» **What you have to do**: Can you pull out each line of the data below that includes the word "Class"?

» **Records for the exercise**:
::::::

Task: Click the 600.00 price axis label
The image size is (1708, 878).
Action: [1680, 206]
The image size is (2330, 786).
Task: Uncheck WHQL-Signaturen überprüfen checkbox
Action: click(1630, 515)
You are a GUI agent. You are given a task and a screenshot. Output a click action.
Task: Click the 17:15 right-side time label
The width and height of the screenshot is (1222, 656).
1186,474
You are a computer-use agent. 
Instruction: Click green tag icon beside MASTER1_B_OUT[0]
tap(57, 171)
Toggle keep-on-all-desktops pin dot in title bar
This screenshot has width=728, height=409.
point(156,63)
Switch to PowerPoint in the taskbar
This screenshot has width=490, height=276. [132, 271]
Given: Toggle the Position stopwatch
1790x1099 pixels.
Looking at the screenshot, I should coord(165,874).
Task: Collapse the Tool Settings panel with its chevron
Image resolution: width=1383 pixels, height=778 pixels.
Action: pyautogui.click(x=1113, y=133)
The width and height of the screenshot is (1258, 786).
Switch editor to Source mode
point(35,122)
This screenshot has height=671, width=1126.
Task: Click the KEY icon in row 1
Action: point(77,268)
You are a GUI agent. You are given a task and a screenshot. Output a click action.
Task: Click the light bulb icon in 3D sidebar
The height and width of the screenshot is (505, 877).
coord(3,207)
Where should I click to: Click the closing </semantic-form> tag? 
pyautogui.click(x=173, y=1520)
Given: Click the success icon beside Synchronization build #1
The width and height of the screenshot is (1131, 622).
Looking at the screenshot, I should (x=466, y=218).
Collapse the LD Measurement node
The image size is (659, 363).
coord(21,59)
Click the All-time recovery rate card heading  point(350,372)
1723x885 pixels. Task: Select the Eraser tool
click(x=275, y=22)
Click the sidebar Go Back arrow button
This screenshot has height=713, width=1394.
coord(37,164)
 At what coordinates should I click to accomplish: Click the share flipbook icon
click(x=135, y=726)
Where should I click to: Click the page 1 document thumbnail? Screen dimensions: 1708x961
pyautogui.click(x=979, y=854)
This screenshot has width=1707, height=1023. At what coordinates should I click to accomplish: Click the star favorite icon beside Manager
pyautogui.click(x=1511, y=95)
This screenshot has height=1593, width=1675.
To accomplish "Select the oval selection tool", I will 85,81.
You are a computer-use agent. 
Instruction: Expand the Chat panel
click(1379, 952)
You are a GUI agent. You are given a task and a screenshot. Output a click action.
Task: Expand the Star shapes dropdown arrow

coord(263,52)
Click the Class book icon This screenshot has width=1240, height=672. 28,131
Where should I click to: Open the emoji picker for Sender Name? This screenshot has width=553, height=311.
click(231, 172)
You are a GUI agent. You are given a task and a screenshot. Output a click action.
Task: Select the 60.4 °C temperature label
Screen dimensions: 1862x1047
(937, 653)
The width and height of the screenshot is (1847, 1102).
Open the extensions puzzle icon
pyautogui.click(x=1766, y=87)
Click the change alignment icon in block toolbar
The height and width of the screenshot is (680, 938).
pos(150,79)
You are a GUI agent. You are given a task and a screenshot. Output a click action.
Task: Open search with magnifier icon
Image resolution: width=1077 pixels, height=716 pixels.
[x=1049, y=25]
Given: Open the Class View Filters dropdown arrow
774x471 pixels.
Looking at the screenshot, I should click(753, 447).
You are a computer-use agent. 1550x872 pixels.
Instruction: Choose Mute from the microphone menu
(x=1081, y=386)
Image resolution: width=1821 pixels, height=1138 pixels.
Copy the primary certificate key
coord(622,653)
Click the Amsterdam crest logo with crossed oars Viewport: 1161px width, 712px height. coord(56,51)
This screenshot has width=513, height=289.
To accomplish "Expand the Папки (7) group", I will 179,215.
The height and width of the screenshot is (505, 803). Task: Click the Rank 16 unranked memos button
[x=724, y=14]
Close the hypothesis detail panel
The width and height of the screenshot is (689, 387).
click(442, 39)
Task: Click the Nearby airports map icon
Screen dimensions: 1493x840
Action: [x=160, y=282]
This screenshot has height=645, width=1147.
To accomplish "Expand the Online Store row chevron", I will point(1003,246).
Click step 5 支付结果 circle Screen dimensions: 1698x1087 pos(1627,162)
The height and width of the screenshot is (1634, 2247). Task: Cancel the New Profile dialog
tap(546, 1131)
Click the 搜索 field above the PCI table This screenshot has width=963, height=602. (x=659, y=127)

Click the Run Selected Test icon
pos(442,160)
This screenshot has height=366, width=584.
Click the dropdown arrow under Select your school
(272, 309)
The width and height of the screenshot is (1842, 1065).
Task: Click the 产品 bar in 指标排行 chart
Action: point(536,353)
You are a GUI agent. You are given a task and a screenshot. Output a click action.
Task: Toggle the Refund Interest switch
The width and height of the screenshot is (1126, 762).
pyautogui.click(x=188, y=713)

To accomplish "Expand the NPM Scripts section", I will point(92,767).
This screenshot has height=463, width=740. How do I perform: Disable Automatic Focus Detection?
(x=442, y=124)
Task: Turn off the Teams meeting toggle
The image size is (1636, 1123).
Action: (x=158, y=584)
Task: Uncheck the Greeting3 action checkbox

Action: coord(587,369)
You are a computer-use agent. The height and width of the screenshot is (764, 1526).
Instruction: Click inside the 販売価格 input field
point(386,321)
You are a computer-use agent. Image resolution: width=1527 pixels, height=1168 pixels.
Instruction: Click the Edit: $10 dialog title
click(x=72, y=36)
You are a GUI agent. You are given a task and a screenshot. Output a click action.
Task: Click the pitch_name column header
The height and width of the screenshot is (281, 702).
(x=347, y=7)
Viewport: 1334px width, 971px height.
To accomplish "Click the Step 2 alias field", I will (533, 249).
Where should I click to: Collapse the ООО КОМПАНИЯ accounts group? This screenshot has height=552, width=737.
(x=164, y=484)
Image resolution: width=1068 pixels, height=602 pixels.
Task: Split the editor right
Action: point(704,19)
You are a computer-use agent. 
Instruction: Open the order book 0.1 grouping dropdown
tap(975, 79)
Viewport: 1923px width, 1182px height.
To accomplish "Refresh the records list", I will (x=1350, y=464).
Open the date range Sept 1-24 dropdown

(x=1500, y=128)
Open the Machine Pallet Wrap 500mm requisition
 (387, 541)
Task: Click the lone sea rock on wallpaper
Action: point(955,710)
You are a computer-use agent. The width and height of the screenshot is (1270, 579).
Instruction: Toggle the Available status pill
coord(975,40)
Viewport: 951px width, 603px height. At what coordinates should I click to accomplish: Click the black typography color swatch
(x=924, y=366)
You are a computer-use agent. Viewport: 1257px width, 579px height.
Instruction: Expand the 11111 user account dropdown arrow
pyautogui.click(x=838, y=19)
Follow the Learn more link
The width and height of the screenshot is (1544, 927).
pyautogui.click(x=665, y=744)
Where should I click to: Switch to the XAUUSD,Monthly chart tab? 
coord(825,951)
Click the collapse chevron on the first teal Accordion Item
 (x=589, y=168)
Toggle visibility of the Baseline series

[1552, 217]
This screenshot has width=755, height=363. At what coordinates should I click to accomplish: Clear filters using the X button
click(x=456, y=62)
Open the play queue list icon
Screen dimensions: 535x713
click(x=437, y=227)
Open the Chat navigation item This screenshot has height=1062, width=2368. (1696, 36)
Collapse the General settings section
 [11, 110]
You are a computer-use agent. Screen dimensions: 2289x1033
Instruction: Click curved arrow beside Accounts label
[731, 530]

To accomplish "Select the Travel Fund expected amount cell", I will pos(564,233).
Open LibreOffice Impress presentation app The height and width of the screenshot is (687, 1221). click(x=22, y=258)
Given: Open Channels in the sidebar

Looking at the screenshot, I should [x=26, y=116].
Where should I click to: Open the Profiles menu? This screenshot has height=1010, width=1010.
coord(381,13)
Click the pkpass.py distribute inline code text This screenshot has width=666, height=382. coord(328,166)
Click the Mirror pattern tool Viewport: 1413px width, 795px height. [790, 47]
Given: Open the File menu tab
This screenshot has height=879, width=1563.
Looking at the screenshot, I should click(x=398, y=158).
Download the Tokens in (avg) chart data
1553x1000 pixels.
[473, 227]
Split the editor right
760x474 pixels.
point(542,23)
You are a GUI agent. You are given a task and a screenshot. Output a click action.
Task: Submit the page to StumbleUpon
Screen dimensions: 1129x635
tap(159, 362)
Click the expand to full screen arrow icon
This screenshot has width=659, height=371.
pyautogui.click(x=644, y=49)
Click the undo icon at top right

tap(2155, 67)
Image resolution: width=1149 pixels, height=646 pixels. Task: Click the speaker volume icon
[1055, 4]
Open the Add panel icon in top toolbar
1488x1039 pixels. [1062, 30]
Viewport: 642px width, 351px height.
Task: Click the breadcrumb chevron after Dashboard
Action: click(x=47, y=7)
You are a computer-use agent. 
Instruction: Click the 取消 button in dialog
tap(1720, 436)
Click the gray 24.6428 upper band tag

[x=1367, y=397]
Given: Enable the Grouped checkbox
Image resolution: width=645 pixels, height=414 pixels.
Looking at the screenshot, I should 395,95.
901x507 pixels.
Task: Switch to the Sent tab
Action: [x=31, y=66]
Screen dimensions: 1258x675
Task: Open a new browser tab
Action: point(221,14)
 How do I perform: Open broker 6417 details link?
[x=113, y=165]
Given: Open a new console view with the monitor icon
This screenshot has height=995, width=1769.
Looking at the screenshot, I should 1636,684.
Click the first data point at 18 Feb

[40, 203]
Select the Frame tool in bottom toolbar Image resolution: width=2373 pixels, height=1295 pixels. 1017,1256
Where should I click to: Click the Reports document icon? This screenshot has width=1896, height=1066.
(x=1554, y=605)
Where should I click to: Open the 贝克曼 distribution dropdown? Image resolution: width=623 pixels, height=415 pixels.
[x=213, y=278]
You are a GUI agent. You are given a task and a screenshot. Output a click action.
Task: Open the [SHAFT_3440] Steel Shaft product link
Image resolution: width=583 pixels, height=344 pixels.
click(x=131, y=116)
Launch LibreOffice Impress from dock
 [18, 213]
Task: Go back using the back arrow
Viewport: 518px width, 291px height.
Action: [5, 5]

::::::

» **Solution to this task**:
Click the Class book icon This screenshot has width=1240, height=672. 28,131
Given: Open the Class View Filters dropdown arrow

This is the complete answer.